/trans_am

Code for paper: A Neural Transition-based Model for Argumentation Mining.

Primary LanguagePython

Code for our paper:

Jianzhu Bao, Chuang Fan, Jipeng Wu, Yixue Dang, Jiachen Du, and Ruifeng Xu. 2021. A Neural Transition-based Model for Argumentation Mining. In Proceedings of the 59th Annual Meeting of the Association for Computational Linguistics and the 11th International Joint Conference on Natural Language Processing (Volume 1: Long Papers), pages 6354–6364, Online.
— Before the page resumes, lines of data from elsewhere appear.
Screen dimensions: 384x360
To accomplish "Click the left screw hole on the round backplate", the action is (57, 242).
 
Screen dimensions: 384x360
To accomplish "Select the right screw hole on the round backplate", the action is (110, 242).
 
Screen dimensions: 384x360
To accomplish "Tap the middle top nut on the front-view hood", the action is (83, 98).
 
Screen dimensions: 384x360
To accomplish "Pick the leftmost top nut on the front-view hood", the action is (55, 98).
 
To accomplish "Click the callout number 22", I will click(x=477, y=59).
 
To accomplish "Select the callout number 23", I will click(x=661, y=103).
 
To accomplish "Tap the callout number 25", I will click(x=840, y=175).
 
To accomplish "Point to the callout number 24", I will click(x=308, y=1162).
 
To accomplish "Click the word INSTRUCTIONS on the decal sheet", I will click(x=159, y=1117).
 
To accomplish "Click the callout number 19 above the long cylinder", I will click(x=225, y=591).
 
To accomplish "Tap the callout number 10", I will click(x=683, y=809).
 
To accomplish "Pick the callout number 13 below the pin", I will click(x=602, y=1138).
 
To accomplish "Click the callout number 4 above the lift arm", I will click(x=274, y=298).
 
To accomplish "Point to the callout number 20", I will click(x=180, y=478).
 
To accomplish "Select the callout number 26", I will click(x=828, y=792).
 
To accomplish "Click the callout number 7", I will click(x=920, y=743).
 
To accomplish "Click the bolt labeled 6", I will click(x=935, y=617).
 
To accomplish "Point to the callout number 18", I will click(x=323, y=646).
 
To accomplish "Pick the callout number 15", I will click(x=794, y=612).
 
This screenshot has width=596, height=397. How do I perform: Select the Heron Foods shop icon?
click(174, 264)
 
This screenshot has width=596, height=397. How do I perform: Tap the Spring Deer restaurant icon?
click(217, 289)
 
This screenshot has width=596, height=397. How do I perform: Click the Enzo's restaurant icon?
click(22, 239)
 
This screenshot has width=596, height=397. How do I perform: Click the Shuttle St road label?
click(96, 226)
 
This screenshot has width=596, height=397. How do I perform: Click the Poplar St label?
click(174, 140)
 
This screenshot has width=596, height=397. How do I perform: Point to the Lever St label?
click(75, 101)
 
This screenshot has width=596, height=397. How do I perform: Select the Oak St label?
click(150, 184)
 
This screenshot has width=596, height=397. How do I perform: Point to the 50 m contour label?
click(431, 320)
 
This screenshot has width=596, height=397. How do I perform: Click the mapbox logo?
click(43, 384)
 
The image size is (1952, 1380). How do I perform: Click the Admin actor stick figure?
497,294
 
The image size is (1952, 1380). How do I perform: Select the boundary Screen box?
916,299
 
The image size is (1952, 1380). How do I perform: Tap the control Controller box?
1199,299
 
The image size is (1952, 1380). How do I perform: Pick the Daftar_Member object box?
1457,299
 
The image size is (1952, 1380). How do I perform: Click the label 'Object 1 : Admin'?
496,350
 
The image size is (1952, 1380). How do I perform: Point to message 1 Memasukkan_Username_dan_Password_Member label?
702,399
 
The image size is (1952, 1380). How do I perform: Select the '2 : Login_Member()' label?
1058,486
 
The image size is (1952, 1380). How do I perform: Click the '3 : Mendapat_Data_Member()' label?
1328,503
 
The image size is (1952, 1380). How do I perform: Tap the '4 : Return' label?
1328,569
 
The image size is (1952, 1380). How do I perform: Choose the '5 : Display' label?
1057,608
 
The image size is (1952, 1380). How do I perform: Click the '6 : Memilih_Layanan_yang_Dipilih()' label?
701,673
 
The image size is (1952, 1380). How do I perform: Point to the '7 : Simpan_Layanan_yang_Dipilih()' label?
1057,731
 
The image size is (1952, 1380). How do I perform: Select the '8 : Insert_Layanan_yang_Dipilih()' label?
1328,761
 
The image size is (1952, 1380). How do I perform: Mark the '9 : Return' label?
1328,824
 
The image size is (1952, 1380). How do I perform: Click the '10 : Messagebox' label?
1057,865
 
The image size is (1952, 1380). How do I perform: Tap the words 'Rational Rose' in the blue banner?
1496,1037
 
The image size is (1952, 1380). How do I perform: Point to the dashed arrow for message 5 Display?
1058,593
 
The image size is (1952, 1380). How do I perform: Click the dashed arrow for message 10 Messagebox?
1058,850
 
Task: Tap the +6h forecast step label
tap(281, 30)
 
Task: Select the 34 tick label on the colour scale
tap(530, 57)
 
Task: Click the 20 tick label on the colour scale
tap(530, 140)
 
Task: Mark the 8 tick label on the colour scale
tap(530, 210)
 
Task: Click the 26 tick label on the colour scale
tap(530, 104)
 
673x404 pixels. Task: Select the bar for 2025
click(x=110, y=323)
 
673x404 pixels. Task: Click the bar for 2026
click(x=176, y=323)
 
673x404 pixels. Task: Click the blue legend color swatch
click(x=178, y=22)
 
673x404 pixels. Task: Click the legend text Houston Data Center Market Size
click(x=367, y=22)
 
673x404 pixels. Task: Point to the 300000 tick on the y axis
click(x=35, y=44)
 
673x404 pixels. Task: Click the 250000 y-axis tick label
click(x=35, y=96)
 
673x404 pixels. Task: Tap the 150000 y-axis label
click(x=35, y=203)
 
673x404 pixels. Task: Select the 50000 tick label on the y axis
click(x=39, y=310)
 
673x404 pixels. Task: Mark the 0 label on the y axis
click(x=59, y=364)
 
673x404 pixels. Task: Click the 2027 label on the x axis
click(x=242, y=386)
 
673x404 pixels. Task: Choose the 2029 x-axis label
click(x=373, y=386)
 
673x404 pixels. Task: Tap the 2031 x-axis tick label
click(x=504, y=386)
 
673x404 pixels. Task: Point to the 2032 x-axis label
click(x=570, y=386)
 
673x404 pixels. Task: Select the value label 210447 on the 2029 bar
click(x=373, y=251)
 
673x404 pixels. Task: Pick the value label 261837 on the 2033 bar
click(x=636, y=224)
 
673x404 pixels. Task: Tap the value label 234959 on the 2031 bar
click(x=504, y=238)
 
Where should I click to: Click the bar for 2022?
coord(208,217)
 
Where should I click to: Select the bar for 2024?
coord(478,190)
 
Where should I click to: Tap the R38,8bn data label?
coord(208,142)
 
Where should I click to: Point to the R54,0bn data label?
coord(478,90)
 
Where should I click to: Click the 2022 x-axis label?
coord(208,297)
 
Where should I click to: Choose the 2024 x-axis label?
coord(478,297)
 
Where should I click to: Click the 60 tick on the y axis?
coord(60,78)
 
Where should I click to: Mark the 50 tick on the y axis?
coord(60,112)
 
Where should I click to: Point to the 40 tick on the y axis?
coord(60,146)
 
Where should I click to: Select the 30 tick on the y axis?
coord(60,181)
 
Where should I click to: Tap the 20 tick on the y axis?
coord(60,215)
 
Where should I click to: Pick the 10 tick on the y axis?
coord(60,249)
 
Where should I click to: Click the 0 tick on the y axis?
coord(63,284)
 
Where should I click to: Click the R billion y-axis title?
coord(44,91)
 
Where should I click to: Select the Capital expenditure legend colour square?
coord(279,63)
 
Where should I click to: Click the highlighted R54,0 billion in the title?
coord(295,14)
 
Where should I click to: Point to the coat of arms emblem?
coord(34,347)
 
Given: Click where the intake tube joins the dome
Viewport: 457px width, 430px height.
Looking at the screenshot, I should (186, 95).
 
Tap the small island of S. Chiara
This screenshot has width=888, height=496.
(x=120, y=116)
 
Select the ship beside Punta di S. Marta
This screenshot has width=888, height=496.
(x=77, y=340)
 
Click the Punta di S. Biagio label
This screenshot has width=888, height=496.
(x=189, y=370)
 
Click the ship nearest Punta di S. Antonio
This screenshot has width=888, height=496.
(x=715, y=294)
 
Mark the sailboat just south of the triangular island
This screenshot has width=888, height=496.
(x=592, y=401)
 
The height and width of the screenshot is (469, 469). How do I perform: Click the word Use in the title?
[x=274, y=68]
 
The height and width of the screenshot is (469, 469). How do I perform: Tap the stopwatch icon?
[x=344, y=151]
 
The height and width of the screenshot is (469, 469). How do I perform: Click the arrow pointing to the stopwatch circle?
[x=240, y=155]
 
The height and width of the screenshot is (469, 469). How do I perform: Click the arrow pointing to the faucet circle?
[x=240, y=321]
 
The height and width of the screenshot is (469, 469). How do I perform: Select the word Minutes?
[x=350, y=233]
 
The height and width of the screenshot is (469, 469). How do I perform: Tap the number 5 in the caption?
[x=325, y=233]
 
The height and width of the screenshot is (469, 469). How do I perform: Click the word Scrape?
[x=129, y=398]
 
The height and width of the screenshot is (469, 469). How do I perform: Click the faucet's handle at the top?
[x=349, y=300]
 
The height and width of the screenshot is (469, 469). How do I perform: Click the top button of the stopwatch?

Association for Computational Linguistics.

Prerequisites

python 3.6
pytorch 1.7.1
cuda 10.2
transformers 4.2.1
json 2.0.9
numpy 1.19.4
pandas 1.1.5
scikit-learn 0.24.0
tqdm 4.54.1
argparse 1.1

Descriptions

data - contains dataset.

saved_models - contains saved models, training logs and results.

utils - utils code.

  • config.py: parameter setting.
  • evaluation.py: evaluation procedure.
  • dataloader.py - load train, dev, test data.
  • trans_module.py: proposed transition-based model.
  • transitions.py: transform text into transitions.

preprocess_cdcp - utils for process cdcp dataset, adopted from (https://github.com/vene/marseille).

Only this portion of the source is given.